The poem begins with a simple question: "What are rocks and minerals?" This may seem like a basic inquiry, but it sets the stage for a much deeper exploration of the subject. Upton goes on to describe the various types of rocks and minerals, from igneous to sedimentary to metamorphic. She explains how they are formed, and what makes each type unique.

One of the most interesting aspects of the poem is the way Upton weaves together science and mythology. She references the Greek god Hephaestus, who was said to forge weapons and tools out of metal. Upton compares Hephaestus to the Earth itself, which "forged the rocks and minerals / That make up our world." This connection between ancient mythology and modern science adds a layer of depth and richness to the poem.

As the poem progresses, Upton takes us on a journey through time and space. She describes how rocks and minerals can be used to date the Earth, and how they can provide clues about the conditions that existed millions of years ago. She talks about the formation of mountains, and how the movement of tectonic plates can create earthquakes and volcanic eruptions.

One of the most striking images in the poem is the description of a volcano erupting: "The mountain shakes and trembles / And then it spews its fiery breath." Upton's use of vivid language and imagery brings the subject to life, and makes it easy to visualize the power and majesty of these natural phenomena.

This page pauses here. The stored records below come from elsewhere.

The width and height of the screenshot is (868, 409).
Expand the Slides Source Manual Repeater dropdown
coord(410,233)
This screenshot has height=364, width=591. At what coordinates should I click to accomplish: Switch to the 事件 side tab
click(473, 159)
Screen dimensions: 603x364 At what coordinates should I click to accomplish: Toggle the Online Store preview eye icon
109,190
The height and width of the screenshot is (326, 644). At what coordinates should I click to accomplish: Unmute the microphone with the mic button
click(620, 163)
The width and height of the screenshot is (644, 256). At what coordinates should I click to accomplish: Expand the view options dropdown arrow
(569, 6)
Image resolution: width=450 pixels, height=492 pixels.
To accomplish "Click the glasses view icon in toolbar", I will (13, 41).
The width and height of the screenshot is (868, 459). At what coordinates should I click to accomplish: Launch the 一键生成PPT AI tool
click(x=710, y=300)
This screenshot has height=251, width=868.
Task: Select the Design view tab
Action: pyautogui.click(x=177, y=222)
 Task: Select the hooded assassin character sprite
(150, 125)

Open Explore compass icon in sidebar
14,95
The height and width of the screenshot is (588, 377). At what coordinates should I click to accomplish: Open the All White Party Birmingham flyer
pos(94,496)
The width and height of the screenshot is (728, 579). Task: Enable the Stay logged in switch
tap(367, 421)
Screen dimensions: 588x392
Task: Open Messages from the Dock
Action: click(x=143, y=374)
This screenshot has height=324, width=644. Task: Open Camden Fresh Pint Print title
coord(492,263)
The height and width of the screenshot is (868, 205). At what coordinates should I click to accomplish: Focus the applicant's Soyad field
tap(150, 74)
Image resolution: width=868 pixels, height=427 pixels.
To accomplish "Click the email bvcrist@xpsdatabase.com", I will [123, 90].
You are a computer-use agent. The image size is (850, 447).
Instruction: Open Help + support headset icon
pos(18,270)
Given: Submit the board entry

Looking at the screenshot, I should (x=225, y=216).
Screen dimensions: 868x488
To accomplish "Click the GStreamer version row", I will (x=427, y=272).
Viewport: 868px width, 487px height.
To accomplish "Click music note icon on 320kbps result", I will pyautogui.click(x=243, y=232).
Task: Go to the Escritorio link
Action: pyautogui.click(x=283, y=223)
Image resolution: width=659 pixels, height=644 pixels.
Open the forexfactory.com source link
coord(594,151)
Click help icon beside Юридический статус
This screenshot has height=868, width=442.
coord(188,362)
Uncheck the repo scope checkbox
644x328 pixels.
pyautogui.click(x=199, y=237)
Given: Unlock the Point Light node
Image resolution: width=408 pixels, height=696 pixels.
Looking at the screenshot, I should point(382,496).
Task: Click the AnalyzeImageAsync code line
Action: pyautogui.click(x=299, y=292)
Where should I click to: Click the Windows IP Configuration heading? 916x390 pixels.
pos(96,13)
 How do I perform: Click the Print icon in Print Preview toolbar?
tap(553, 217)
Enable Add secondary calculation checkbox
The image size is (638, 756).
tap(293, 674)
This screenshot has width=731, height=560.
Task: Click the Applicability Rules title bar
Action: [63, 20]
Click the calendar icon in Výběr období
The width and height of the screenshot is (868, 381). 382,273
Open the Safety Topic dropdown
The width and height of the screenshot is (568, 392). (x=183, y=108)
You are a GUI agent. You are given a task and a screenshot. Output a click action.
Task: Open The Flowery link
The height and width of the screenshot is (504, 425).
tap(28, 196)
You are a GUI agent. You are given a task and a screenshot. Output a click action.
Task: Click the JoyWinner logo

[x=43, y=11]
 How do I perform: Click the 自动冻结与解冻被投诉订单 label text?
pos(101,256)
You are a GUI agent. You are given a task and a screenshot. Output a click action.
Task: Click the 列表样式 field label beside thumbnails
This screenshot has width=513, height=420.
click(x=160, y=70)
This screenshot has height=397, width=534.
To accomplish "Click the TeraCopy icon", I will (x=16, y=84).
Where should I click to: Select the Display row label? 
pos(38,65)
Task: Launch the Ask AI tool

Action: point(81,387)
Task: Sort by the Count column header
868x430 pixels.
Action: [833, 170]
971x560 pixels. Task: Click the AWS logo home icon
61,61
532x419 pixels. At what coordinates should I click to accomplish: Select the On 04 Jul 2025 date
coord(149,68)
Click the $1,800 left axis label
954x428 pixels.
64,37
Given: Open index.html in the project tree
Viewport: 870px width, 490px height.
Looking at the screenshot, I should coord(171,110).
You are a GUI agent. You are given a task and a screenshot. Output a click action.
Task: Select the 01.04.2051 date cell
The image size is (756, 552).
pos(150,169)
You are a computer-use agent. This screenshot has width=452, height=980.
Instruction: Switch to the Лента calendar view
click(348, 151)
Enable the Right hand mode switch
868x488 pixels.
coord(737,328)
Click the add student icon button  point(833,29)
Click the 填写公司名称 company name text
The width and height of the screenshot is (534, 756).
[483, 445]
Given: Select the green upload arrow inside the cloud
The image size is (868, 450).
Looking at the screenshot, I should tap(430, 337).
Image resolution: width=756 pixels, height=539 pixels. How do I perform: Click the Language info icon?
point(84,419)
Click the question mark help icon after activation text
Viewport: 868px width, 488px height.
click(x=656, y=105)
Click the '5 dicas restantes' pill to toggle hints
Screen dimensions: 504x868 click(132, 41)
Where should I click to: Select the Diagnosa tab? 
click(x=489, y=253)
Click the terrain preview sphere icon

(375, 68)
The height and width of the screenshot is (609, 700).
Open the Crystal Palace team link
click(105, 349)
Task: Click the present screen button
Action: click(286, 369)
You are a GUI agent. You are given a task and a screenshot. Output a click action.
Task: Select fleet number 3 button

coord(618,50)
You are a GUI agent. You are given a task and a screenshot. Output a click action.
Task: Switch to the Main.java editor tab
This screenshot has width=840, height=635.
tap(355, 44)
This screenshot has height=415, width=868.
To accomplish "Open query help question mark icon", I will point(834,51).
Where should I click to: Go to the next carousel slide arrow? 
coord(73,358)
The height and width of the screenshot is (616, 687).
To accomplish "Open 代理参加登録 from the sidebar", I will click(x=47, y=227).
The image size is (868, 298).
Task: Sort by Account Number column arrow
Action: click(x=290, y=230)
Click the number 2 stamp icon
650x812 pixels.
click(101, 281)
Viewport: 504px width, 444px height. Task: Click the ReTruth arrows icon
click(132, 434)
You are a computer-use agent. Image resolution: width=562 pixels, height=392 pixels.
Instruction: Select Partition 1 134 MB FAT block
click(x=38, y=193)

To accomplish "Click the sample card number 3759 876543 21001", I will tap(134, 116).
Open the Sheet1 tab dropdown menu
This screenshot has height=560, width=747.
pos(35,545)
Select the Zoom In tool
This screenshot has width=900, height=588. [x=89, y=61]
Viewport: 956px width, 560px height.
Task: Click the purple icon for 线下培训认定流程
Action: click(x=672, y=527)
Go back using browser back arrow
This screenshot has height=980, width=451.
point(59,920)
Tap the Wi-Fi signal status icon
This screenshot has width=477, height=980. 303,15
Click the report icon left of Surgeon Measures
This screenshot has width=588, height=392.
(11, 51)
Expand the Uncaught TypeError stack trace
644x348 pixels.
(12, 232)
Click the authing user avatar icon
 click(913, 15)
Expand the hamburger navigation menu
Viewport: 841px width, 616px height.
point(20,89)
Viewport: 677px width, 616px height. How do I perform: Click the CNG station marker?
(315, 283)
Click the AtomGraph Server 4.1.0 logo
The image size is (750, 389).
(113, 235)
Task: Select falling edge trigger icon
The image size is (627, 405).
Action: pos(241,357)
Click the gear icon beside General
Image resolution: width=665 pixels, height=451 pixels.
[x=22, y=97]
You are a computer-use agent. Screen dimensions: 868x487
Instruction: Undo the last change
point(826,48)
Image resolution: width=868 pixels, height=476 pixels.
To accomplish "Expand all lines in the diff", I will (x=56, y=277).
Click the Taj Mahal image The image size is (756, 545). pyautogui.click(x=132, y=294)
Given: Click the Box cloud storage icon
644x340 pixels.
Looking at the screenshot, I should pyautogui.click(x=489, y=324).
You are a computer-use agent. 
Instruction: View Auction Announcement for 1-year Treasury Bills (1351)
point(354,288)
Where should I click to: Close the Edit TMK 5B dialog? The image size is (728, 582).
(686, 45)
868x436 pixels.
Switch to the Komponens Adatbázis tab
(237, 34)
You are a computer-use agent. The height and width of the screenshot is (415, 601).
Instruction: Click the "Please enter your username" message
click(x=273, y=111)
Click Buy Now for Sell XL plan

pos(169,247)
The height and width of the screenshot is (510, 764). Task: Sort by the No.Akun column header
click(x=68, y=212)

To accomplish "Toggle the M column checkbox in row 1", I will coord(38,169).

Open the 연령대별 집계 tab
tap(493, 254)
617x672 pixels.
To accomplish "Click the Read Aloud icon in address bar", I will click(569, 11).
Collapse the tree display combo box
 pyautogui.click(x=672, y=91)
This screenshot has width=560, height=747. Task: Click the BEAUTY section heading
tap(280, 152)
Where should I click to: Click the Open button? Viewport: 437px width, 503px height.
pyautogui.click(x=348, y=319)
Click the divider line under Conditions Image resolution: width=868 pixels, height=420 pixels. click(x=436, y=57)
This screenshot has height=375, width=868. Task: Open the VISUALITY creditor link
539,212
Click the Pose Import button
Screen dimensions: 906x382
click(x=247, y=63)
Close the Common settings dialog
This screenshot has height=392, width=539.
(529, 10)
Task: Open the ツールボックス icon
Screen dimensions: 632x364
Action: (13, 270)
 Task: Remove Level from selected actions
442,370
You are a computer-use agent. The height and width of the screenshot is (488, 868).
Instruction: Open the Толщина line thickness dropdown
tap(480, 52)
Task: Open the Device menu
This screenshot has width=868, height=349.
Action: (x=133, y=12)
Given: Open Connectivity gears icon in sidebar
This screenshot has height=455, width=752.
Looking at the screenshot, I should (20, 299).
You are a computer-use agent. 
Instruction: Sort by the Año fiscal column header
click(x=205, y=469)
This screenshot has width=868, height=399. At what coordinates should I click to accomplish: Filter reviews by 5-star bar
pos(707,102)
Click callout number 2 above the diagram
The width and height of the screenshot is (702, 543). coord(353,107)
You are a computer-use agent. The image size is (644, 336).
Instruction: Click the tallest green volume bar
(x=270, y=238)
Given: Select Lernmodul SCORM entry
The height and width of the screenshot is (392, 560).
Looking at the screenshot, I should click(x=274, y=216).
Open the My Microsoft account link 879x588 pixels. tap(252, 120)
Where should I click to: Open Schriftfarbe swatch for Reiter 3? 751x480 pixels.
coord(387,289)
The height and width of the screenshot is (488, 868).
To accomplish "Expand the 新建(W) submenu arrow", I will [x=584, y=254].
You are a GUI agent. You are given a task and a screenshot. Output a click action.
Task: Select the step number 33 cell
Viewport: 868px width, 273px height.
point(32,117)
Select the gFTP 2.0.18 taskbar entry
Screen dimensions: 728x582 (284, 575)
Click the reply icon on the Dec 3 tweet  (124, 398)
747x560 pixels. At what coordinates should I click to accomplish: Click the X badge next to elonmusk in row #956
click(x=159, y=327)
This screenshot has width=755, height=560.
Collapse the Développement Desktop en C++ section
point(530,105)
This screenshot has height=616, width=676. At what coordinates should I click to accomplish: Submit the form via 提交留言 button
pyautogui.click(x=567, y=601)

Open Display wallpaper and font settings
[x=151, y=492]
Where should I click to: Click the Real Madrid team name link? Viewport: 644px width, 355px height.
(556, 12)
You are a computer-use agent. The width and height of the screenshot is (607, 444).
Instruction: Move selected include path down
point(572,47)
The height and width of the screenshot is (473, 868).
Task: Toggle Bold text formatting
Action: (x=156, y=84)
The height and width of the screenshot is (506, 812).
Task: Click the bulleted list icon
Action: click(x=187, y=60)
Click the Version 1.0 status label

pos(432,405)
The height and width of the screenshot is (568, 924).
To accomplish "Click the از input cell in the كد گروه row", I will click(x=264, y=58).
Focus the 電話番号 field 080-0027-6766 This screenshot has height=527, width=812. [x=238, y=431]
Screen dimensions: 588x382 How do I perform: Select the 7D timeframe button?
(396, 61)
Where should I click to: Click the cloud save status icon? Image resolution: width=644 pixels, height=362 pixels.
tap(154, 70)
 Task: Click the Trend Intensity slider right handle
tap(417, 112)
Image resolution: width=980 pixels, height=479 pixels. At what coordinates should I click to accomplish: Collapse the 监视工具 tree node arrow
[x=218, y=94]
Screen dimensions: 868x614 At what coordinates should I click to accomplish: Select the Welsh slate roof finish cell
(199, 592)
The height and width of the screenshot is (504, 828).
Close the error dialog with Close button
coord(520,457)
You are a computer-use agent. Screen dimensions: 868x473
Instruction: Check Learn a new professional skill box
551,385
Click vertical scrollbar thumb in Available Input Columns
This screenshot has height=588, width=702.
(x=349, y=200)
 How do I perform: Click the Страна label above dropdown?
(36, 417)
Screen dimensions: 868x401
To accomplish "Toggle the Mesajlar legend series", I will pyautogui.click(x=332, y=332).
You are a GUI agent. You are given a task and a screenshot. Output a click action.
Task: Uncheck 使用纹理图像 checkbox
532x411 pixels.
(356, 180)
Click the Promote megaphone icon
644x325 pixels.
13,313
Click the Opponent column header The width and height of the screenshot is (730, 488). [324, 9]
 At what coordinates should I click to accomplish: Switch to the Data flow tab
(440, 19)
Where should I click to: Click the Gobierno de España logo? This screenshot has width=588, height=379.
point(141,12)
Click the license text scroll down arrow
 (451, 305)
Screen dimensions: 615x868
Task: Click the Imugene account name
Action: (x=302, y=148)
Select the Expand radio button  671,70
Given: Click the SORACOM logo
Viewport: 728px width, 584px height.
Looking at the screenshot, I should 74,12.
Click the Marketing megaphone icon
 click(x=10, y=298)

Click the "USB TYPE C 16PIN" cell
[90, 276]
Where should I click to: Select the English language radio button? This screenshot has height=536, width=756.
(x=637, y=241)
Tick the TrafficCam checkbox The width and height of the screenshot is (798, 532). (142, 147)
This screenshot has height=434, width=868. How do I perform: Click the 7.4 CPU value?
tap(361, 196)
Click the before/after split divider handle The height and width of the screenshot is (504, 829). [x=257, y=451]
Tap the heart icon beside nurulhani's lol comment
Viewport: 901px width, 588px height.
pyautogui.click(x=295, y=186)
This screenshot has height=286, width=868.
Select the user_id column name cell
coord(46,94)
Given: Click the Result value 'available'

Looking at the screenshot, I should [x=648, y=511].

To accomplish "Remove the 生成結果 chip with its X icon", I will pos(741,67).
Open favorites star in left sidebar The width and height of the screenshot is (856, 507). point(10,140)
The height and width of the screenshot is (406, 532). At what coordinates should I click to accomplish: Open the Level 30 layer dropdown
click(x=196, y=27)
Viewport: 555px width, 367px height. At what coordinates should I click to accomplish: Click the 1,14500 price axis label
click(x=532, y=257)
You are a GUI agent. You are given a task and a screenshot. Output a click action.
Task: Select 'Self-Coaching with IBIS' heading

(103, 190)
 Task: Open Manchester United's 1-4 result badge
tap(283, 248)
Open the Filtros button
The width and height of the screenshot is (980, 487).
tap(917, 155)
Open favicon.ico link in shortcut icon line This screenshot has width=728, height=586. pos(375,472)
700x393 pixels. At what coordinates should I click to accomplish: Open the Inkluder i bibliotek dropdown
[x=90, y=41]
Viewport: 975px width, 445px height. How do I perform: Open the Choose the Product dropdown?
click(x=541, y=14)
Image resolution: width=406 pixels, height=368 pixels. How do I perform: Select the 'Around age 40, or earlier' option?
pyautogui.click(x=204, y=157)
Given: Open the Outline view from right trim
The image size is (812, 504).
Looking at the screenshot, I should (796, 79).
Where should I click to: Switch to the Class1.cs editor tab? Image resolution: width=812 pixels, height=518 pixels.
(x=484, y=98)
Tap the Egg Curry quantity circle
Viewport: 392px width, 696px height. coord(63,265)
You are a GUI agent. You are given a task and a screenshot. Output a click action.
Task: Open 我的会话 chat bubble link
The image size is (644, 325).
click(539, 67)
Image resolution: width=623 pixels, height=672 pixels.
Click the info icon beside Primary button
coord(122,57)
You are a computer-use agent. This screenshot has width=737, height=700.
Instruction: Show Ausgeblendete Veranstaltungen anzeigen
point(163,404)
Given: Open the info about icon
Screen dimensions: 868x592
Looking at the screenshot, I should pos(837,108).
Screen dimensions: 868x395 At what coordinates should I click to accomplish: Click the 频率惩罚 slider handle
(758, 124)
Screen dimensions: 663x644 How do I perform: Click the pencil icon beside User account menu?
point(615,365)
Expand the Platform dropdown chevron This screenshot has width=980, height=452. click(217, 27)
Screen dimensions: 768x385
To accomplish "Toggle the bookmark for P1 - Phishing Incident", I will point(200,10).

Throughout the poem, Upton emphasizes the interconnectedness of all things. She talks about how rocks and minerals are part of a larger ecosystem, and how they can affect the plants and animals that live on the Earth. She also touches on the impact that humans have had on the planet, and how our actions can have lasting consequences.

One of the most poignant moments in the poem comes near the end, when Upton reflects on the fleeting nature of human life: "We come and go like shadows / But the rocks and minerals remain." This reminder of our own mortality serves as a powerful reminder of the importance of preserving the natural world for future generations.

In conclusion, "The How And Why Of Rocks And Minerals" is a beautiful and thought-provoking poem that explores the wonders of geology. Lee Upton's use of language and imagery brings the subject to life, and makes it accessible to readers of all ages. Whether you are a seasoned geologist or simply curious about the world around you, this poem is sure to inspire and delight. So take a moment to appreciate the rocks and minerals that make up our planet, and marvel at the incredible forces that have shaped our world over millions of years.